Abstract

The gene, v, in the Mexican axolotl has recently been shown to affect the egg cytoplasm during oogenesis in such a way as to lead to abnormalities in development following fertilization. Affected embryos frequently are arrested in blastula stages and display a remarkable appearance resulting from a stratification of the contents of the blastomeres. Or they may continue to later stages before the maternal effect becomes apparent ( Humphrey, 1962). The present paper is concerned with the influence of temperature on the expression of this maternal effect and with the cytological changes occurring in the affected embryos. The influence of temperature on the maternal effect was investigated by rearing the embryos at 25° C and at 14–20° C. (Both temperatures are well within the range permitting normal development of control eggs.) At 25° a large majority (88%) of the embryos were arrested in mid-blastula stages and exhibited a striking appearance due to a stratification of the contents of the blastomeres. At lower temperatures (14–20°) the expression of the maternal effect was delayed. Less than 1% of the embryos were arrested in mid-blastula stages. Approximately 70% developed to gastrula and neurula stages and 30% to more advanced embryonic stages.
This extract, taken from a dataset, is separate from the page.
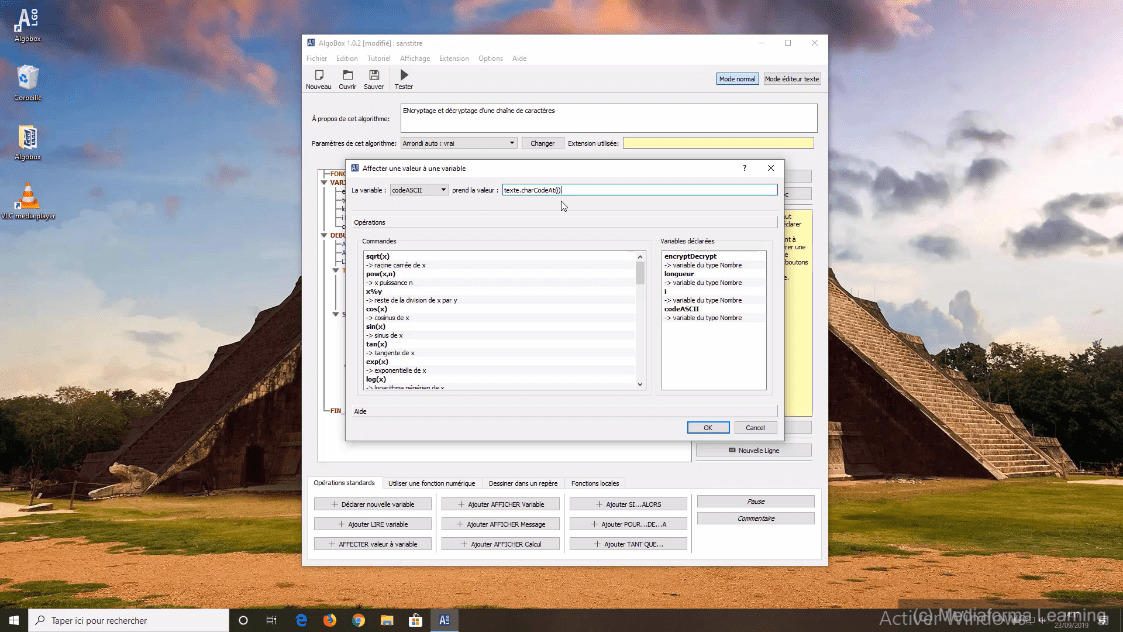Click the Nouveau file icon
Viewport: 1123px width, 632px height.
pos(318,76)
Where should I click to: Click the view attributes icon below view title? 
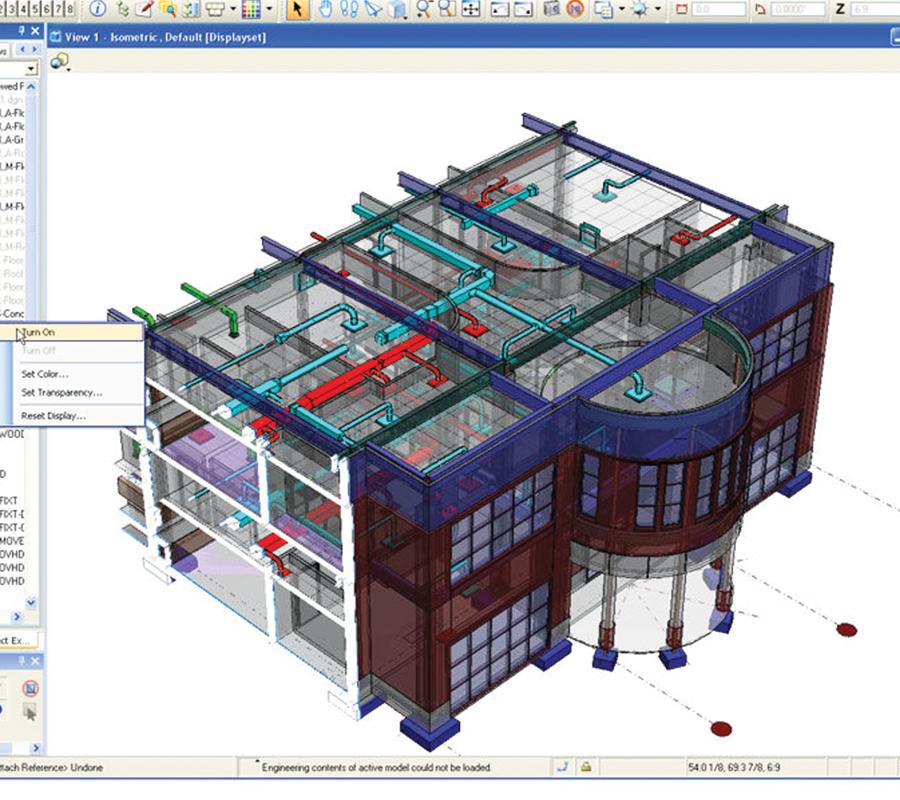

Stratification of cell contents was observed in the gastrulae and some neurulae but was less pronounced than that seen in arrested blastulae. The maternal effect results in a striking rearrangement of cell components in embryos arrested in blastula and gastrula stages. The first cytologically detectable change consists in a concentration of the RNA-containing cytoplasm into the upper (animal) parts of the cells. Nuclei are similarly displaced from their normal central location and are found in the upper parts of the cells, wholly or partly within the RNA-containing cytoplasm. These changes in the distribution of nuclei and of cytoplasmic RNA are followed by a sedimentation of yolk platelets and then of pigment granules. Eventually the cells take on a highly stratified appearance. For a time after the beginning of the cytoplasmic stratification the nuclei continue mitotic activity which, however, is usually of an abnormal type. The most common abnormality (at 25°) is an extensive polyploidization, indicating that chromosomal replication continues for a time after nuclear and cell division have been suppressed.